From the records below, transcribe only the lines running from the one with "The width and height of the screenshot is (826, 581)." through the one with "Click the R key". Keep both of those end lines.

[Opening Data supplied section]

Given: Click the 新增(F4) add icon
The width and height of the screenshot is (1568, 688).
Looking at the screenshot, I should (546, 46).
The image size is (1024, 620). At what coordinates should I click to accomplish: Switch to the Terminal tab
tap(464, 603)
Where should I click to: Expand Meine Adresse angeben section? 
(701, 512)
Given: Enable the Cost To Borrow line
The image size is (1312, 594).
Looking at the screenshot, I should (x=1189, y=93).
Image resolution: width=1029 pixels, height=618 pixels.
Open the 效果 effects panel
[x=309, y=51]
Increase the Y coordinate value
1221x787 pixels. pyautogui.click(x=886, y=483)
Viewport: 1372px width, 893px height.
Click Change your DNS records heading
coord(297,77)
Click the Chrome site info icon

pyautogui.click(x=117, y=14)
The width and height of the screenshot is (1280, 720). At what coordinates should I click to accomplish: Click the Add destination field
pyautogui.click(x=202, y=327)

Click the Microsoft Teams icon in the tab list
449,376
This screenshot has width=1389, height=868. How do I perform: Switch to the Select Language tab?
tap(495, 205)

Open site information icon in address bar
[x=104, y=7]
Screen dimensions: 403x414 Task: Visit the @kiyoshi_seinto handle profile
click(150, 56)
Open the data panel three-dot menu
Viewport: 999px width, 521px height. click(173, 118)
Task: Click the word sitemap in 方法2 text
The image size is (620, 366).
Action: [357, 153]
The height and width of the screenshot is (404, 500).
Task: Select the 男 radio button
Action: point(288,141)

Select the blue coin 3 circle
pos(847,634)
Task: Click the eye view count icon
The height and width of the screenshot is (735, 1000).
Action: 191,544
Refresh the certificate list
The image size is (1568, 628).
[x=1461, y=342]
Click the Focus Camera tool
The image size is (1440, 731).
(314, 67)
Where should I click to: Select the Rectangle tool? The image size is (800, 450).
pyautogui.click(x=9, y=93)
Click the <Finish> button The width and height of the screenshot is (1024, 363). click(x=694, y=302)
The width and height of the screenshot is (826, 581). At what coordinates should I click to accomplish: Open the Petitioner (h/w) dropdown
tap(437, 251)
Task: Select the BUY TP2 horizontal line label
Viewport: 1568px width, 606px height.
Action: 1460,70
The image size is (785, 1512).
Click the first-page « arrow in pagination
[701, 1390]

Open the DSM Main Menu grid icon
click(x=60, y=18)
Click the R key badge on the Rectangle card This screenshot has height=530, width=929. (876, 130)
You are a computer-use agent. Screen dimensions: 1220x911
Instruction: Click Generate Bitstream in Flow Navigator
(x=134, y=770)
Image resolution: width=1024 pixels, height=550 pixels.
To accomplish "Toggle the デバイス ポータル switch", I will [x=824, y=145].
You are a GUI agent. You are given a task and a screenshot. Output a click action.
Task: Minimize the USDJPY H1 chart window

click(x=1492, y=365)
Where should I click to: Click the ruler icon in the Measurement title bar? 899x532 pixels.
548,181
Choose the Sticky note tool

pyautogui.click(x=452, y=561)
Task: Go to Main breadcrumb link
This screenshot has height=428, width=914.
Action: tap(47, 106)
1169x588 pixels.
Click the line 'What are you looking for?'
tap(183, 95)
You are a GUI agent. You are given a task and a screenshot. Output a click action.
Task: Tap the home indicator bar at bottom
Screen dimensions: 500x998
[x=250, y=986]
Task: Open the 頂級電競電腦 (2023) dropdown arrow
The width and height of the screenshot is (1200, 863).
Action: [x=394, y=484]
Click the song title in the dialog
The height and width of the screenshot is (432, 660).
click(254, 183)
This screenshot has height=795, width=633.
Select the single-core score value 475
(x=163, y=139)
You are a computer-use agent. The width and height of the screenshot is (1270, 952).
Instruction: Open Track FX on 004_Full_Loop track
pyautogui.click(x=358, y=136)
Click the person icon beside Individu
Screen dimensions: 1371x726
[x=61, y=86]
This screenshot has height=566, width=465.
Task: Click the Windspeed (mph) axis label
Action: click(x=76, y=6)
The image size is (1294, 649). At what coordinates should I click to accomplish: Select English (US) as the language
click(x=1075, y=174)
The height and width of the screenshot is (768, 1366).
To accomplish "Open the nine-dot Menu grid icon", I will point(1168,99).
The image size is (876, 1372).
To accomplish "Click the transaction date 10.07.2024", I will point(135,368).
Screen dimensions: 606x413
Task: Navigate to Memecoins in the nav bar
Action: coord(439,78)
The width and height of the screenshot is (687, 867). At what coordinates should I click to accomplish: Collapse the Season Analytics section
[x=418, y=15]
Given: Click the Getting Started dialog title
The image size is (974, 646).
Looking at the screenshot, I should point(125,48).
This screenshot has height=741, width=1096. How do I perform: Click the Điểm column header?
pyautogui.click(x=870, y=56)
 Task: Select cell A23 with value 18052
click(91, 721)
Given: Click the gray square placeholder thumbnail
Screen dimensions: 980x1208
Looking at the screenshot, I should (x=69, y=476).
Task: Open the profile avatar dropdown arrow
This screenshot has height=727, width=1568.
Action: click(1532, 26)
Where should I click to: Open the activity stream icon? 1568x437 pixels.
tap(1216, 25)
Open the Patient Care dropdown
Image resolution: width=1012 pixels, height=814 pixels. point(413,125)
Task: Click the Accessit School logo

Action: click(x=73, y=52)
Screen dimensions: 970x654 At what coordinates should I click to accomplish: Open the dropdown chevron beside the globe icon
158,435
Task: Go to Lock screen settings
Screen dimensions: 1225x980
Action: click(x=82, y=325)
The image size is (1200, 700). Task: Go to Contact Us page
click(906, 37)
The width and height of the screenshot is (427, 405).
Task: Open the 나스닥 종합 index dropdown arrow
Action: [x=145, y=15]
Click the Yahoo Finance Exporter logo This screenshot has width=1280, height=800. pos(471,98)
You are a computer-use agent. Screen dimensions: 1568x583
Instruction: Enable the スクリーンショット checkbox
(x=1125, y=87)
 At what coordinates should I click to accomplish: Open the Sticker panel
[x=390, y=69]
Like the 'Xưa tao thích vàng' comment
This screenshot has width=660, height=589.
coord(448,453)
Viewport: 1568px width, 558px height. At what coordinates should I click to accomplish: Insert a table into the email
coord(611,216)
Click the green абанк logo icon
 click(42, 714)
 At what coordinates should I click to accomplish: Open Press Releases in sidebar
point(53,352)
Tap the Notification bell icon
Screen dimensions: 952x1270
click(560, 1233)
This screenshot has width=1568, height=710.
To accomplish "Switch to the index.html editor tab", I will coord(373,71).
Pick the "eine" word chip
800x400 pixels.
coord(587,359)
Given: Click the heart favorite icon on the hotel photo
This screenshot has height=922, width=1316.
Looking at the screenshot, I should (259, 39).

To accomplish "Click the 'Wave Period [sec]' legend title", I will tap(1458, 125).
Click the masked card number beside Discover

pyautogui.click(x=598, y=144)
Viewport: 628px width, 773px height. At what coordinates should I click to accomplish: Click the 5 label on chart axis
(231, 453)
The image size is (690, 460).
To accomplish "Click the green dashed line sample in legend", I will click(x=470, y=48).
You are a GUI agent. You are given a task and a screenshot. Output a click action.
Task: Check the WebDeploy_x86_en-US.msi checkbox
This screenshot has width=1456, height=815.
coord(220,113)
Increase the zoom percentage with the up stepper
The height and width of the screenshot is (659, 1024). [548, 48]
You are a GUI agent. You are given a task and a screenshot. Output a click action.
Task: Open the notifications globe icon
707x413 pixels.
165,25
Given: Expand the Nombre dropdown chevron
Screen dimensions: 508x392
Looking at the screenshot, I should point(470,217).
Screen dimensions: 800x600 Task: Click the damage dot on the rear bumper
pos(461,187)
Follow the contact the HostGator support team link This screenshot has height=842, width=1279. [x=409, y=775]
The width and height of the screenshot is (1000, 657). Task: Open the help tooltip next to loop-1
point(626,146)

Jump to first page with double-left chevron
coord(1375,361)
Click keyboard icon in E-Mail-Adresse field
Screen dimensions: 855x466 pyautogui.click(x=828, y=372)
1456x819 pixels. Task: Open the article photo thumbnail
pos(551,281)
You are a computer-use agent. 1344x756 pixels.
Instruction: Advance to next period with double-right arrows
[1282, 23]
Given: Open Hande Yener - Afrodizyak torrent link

[Closing Data supplied section]

* [Task output]
The width and height of the screenshot is (826, 581). At what coordinates should I click to accomplish: Open the Petitioner (h/w) dropdown
tap(437, 251)
Task: Select the BUY TP2 horizontal line label
Viewport: 1568px width, 606px height.
Action: 1460,70
The image size is (785, 1512).
Click the first-page « arrow in pagination
[701, 1390]

Open the DSM Main Menu grid icon
click(x=60, y=18)
Click the R key badge on the Rectangle card This screenshot has height=530, width=929. (876, 130)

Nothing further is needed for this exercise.